By Stephen Cooper, Washington Staff Writer

The House of Representatives has temporarily curtailed a tax increase that was never supposed to be levied, but has permanently instituted a new tax to replace it.

Republican lawmakers were unsuccessful in their attempt to stop House passage of the Temporary Tax Relief Bill of 2007 on November 9, 2007. GOP lawmakers said they wanted the House to provide $50 billion in tax relief from the alternative minimum tax (AMT), but they did not want a corresponding increase in taxes to pay for it. However, House Ways and Means Chairman Charles B. Rangel (D-N.Y.) said Democrats were committed to following House Pay-as-you-go (PAYGO) rules that require that any tax cut be offset.
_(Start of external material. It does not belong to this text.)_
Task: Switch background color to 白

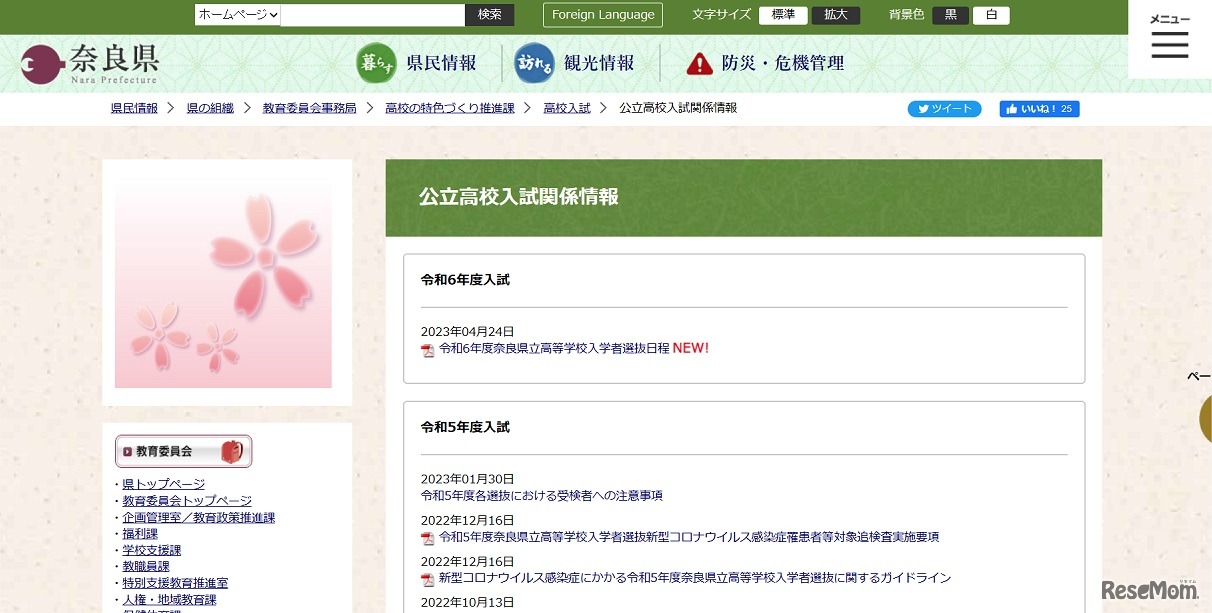Action: (x=991, y=15)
The AMT bill, which also extends a popular group of expiring tax provisions known as the extenders, passed the House by a vote of 216 to 193. The bill now heads to the Senate where Republican lawmakers have promised to kill the legislation and pursue AMT relief without a tax increase.
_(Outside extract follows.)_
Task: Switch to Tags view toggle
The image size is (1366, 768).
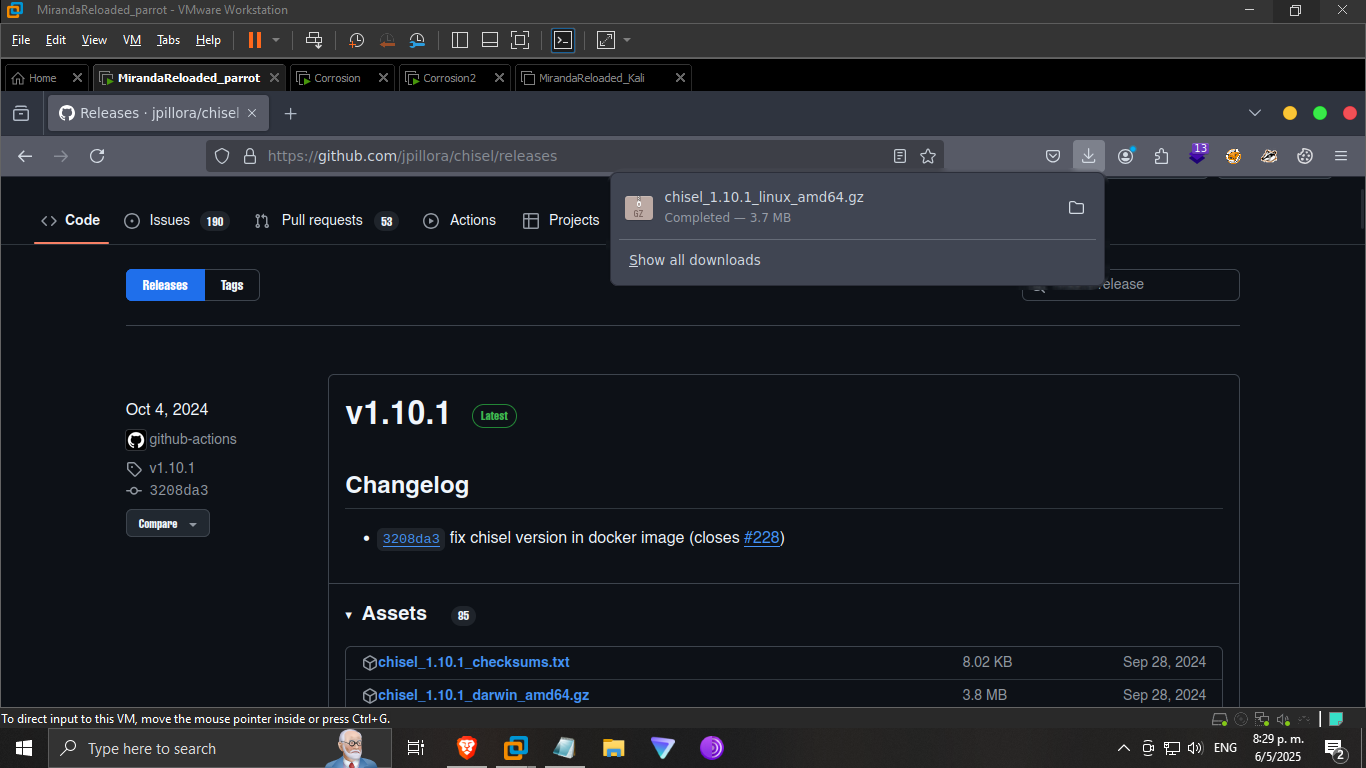Action: pos(232,285)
Under the House measure, the tax relief would be offset by increasing the tax burden on investment managers who currently pay taxes at the capital gains rate of 15 percent rather than the ordinary income tax rate of 35 percent. This so-called carried interest provision has drawn the ire of House and Senate Republicans who said it would cripple America's economy, while instituting a permanent tax increase to pay for temporary AMT tax relief.

During debate on the House floor, Rangel chided GOP lawmakers for their lack of fiscal discipline. Rangel said Congress is obligated to replace that AMT revenue in the budget with either a tax increase or a decrease in federal spending. The Democratic majority chose a tax increase.
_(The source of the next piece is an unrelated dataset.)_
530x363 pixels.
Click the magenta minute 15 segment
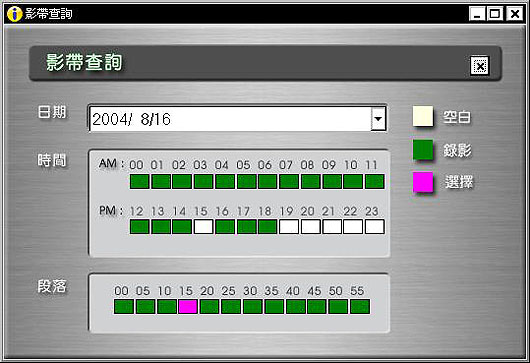[188, 306]
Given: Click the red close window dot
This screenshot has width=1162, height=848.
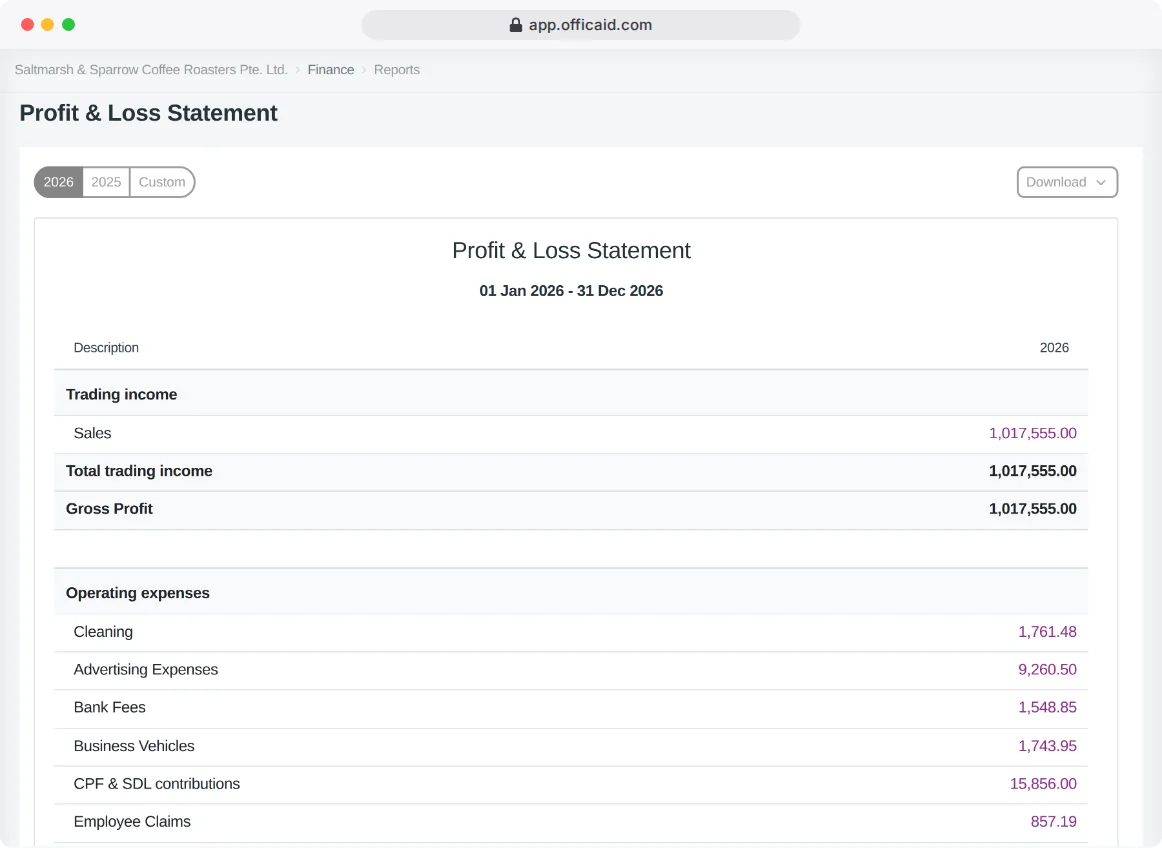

"I don't think the 23 million families facing a tax increase this year (without the AMT relief) care who is right or wrong. They care that we did the right thing and gave them relief," Rangel said. "(Republicans) believe you can simply borrow the money and the problem disappears, but the fact of the matter is - any responsible budget office will tell you that if you're going to lose $50 billion, you have to make that up somewhere, or that is called debt."

Senate Finance Committee ranking Member Charles Grassley (R-Iowa) urged the House and Senate leadership to put aside the House bill and work on a measure that President Bush will sign. He said Republican lawmakers will not accept the tax increases in the Rangel bill, and that time is running out before millions of taxpayers will be hit with the AMT. "We need to put the needs of 50 million hard-working, taxpaying American families and individuals above partisan politics," he said.

House Ways and Means Rep. Phil English (R-Pa.) agreed with Grassley's assessment, noting that despite the House action, the bill will be dead on arrival in the Senate. "Despite the bleak future of this measure, the House Democratic leadership still moved forward with the bill, further delaying congressional action on the AMT," English said. "As a result, 50 million taxpayers could find their refunds delayed next year by up to 10 weeks."


Related items:
Congress Begins Work on Temporary AMT Patch, Extenders Bill


Year-End Tax Planning Must Deal with Uncertainty


Tax Rate Projections for 2008


Senate Finance Panel Hears Solutions for AMT Problem


IRS Begins Tax Season With Important Issues Unresolved


Permanent AMT Fix Poses Difficult Choices

Posted November 13, 2007.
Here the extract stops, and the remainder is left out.